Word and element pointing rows
--- Start ---

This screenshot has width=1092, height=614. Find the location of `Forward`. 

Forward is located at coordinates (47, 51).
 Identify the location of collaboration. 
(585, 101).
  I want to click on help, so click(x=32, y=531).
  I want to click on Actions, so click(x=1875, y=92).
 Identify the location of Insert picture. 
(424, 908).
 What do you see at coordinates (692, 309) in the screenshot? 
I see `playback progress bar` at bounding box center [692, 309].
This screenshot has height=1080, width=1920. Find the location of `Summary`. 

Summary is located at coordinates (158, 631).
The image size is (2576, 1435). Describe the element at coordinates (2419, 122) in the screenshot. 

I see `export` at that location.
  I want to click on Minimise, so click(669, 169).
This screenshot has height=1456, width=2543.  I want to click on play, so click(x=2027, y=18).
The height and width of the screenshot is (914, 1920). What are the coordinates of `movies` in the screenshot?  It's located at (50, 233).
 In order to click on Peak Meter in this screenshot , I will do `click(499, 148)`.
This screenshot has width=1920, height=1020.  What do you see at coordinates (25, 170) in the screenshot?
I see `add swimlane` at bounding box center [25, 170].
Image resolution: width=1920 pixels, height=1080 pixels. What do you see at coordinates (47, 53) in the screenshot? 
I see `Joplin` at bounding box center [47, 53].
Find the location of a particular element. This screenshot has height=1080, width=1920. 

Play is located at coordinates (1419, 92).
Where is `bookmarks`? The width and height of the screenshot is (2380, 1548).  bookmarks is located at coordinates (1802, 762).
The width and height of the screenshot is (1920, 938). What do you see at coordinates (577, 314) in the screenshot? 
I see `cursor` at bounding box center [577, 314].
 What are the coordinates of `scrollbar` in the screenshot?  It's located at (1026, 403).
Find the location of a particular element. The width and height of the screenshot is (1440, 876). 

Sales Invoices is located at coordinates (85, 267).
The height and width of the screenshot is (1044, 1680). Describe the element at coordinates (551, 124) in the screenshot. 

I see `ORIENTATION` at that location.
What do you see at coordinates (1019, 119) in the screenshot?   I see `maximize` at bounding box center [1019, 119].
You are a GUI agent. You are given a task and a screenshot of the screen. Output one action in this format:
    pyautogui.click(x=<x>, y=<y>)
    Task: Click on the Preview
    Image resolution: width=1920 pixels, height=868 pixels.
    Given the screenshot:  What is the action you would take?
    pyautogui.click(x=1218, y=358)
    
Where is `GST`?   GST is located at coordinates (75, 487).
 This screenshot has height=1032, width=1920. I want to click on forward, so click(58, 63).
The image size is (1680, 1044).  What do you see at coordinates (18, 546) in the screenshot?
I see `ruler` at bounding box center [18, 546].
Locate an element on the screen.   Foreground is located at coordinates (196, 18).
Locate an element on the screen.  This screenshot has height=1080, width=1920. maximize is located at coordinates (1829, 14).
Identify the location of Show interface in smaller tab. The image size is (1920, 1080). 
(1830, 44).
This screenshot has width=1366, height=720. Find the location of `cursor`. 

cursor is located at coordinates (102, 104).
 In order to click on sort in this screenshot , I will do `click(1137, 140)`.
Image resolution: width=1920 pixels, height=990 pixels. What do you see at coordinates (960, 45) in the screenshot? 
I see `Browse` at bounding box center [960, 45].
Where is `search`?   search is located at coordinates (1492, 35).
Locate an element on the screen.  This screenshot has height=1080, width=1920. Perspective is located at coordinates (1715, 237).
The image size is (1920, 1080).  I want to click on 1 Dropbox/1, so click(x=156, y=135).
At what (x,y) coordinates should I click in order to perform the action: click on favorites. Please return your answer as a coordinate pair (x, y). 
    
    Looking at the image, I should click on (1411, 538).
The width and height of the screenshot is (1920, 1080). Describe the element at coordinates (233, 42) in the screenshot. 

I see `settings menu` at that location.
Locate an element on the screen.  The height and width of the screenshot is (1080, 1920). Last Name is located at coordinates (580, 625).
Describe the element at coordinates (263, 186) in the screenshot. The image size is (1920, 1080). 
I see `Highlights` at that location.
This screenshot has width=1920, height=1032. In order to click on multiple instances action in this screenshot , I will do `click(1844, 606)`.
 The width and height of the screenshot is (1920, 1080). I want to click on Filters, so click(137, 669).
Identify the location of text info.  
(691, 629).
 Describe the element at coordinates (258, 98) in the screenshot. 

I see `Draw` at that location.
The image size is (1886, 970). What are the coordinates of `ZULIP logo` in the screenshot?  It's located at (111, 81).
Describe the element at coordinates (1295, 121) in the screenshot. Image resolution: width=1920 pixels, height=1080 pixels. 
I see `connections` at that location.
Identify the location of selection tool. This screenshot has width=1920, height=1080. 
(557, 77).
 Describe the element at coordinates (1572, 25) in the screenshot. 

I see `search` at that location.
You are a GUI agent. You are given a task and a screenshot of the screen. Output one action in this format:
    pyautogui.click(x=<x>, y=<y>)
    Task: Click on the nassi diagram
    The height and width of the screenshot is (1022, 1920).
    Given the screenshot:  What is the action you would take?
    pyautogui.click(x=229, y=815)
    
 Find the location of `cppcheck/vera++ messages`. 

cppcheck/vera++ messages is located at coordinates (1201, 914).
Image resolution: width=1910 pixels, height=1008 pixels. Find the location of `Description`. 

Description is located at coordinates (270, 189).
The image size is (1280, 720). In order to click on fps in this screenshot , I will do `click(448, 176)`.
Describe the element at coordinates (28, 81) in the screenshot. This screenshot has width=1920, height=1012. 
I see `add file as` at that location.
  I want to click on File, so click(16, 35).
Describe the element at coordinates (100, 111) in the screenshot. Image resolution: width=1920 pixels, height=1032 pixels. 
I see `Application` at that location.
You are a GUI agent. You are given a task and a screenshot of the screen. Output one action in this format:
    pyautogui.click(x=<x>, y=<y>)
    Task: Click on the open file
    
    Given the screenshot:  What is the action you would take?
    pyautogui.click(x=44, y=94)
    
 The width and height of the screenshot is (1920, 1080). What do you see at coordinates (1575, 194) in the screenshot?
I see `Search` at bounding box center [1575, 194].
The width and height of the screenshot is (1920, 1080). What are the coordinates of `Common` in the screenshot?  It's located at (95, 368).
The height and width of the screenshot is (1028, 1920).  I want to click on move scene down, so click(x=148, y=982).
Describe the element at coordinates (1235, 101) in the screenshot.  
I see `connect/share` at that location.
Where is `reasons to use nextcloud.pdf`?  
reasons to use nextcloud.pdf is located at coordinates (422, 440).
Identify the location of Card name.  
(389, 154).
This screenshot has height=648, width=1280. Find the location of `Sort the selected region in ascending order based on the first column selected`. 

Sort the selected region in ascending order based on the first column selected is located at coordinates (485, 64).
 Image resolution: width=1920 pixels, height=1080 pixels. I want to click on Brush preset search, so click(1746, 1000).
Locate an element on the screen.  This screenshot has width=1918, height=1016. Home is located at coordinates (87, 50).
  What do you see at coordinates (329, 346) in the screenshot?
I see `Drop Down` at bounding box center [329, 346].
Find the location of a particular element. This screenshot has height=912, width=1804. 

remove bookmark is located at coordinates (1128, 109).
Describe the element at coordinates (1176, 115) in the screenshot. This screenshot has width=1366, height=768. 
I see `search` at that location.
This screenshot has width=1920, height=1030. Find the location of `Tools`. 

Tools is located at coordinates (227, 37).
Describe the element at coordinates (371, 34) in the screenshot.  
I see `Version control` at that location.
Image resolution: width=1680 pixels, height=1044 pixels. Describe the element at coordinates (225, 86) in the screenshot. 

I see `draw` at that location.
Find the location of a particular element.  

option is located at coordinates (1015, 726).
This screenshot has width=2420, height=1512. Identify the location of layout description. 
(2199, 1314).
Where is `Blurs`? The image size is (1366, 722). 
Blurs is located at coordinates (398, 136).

--- End ---

• **JOB**
Update the rows from the line with "I want to click on Actions, so" to the line with "This screenshot has height=1456, width=2543.", putting "Insert image" in place of "Insert picture" and keeping everything else the same.

• **RESPONSE TO THIS EXERCISE**
  I want to click on Actions, so click(x=1875, y=92).
 Identify the location of Insert image. 
(424, 908).
 What do you see at coordinates (692, 309) in the screenshot? 
I see `playback progress bar` at bounding box center [692, 309].
This screenshot has height=1080, width=1920. Find the location of `Summary`. 

Summary is located at coordinates (158, 631).
The image size is (2576, 1435). Describe the element at coordinates (2419, 122) in the screenshot. 

I see `export` at that location.
  I want to click on Minimise, so click(669, 169).
This screenshot has height=1456, width=2543.  I want to click on play, so click(x=2027, y=18).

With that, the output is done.